RECORDED DATA Block Start

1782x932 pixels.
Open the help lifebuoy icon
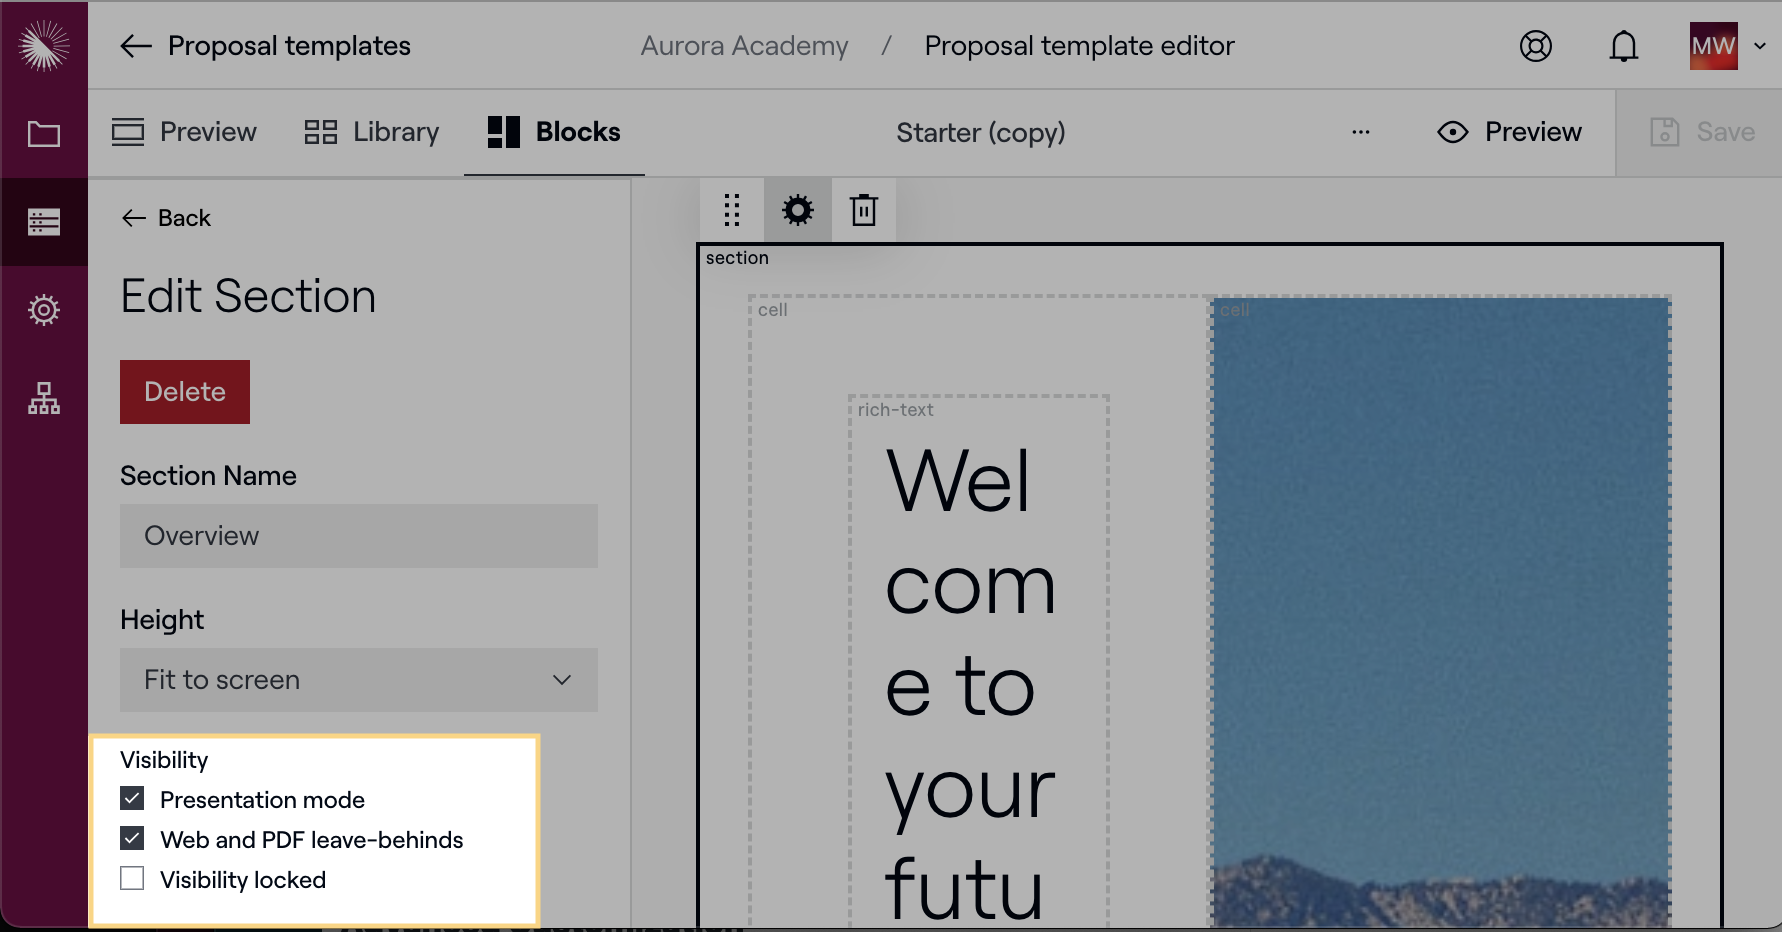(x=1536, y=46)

RECORDED DATA Block End
RECORDED DATA Block Start

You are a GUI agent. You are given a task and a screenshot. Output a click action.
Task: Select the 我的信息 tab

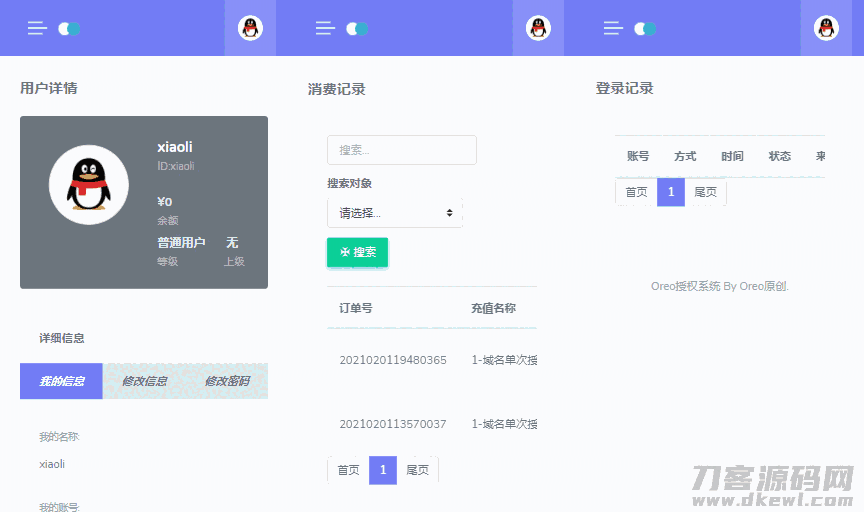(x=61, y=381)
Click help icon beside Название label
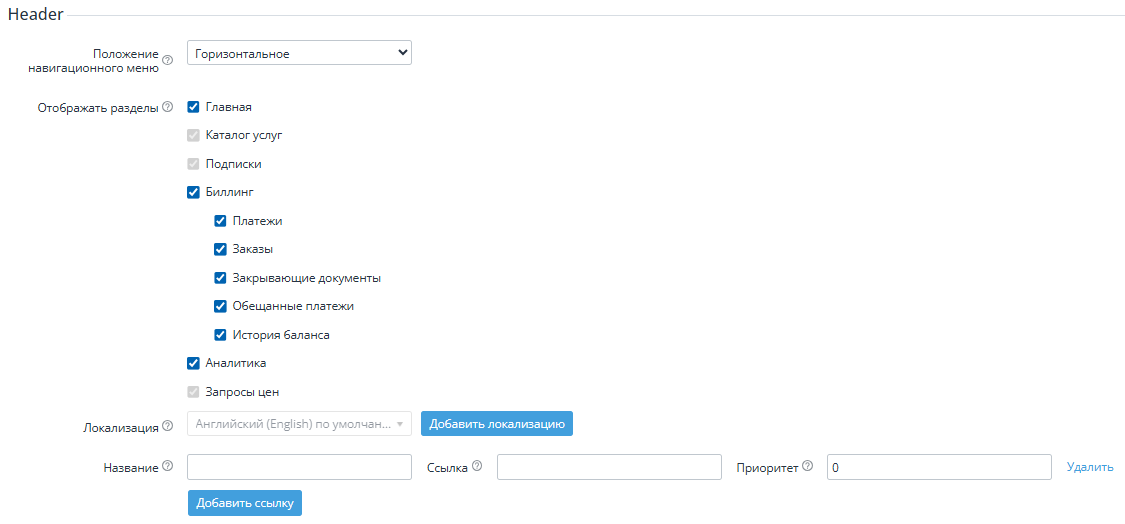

RECORDED DATA Block End
RECORDED DATA Block Start

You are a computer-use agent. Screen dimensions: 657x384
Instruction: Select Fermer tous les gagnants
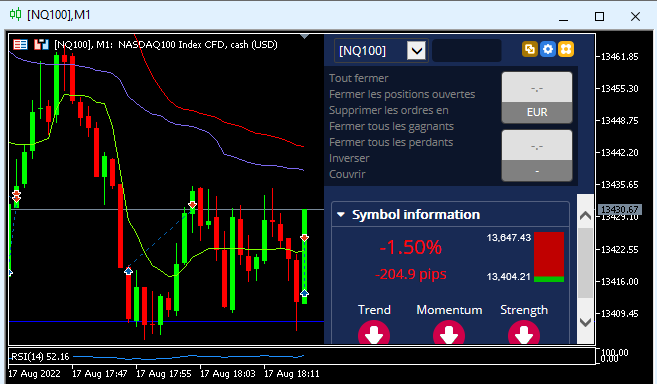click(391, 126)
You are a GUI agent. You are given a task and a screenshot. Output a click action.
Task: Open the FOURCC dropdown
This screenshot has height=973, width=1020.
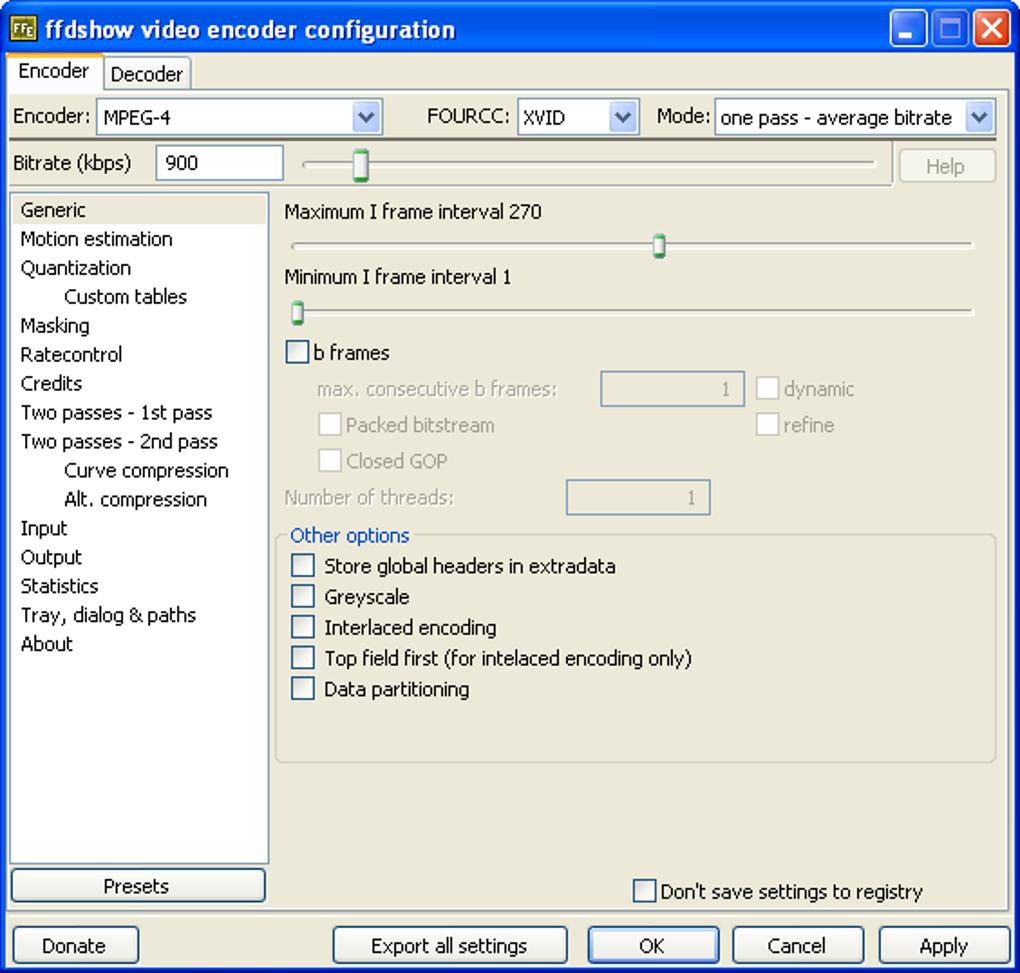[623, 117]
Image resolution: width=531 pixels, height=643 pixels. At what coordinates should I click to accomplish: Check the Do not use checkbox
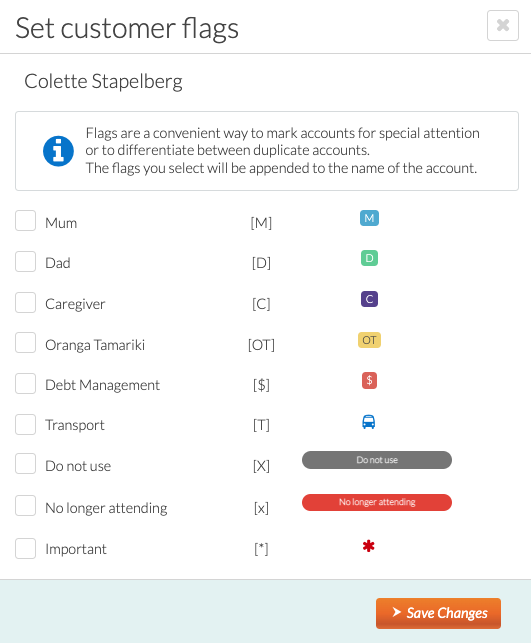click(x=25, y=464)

RECORDED DATA Block End

YOUR INSTRUCTIONS. Whatever pictures the records hold, omit them; give again exactly the lines from the one containing "Task: Select the 我的信息 tab" through the one containing "Click help icon beside Название label".

SOLUTION TO THIS EXERCISE.
Task: Select the 我的信息 tab

(x=61, y=381)
Click help icon beside Название label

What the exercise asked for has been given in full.